Well my Joel is just full of surprises. Not only did he make a trip to an op shop over the weekend to buy a romantic record for our listening pleasure but he came home from work today, in the middle of the day, to surprise me with not 1, not 2, but 4 litres of milk. He said he had gone to the local shop to find a bunch of flowers but only red roses were in stock. And we both know that red roses just aren’t my cup of tea. So instead he bought milk. Joel said he bought a litre of milk for each child we have made. Now that is romance.
I love having dinner just with Joel but it doesn’t happen a lot. We always eat together as a family but tonight we will feed the kids first and then once they are all in bed we will have a glass of wine, put on the ’20 Golden French Greats’ record and cook dinner for two together. A very speedy seared salmon on coconut spinach.

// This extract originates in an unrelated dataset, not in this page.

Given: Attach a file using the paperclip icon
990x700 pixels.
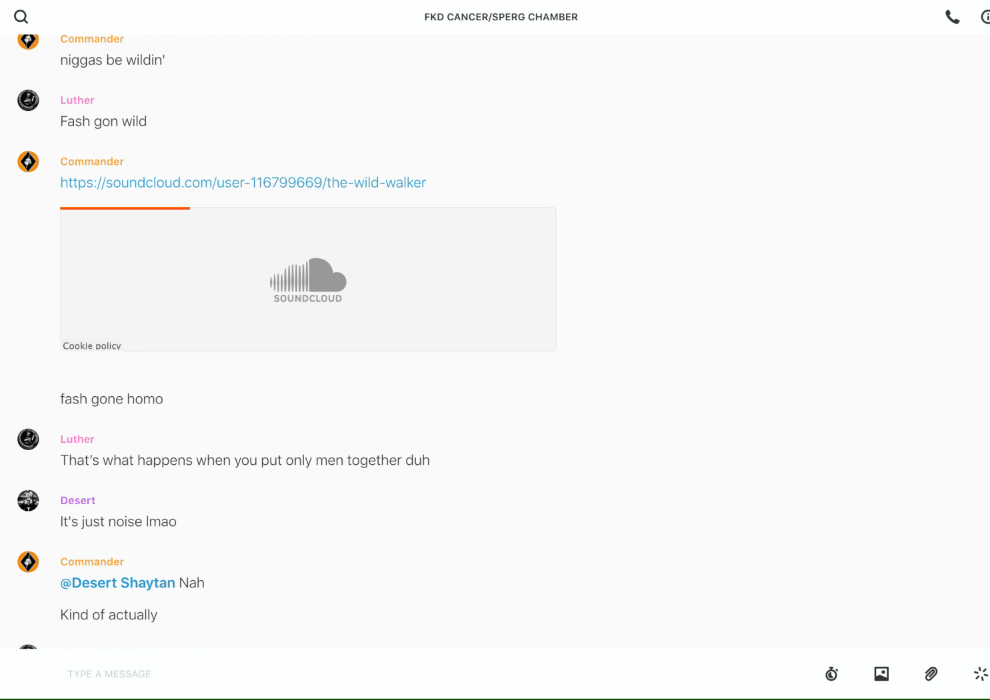Looking at the screenshot, I should coord(931,674).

Dessert is already done. Chocolate pots de creme. It wouldn’t be a romantic dinner if chocolate wasn’t on the menu. But I’m a bit annoyed as I had just a handful of cherries left in the fridge which were to adorn the chocolate pots but they have disappeared. Tilly and Essie are fruit mad so I’m guessing one of them got the cherries.
These little pots are so quick and easy to make. I made them last night in no time at all. I didn’t add any alcohol to them but you could add a little Frangelico or Cointreau or whatever takes your fancy in place of the coffee. Once they are cooled and ready to serve then top them with some whipped cream and preferably a beautiful cherry or a handful of fresh berries. Or you could do what I did and shave some chocolate over. Double or triple this recipe for a dinner party. Very easy, stress free dessert.
chocolate pots de creme
1 cup cream
60g dark chocolate, chopped or Callebaut buttons
1/2 teaspoon instant coffee
2 tablespoons caster sugar
3 egg yolks
Preheat oven to 160 degrees C. Place 2 ramekins in a roasting pan or baking dish.
Place the cream, chocolate and coffee in a saucepan and stir over a low heat until melted and smooth.
Whisk the sugar and egg yolks together lightly and then pour the hot cream mixture over the top slowly, whisking the whole time. Stir to combine then pour into your ramekins.
Pour boiling water into the roasting pan or baking dish until the water comes half way up the sides of the ramekins. Bake for 25 minutes or until set around the outside. It will still have a slight wobble in the middle.
Cool down for a bit and then leave in the fridge for another couple of hours or until set completely. Ideal to make a day before.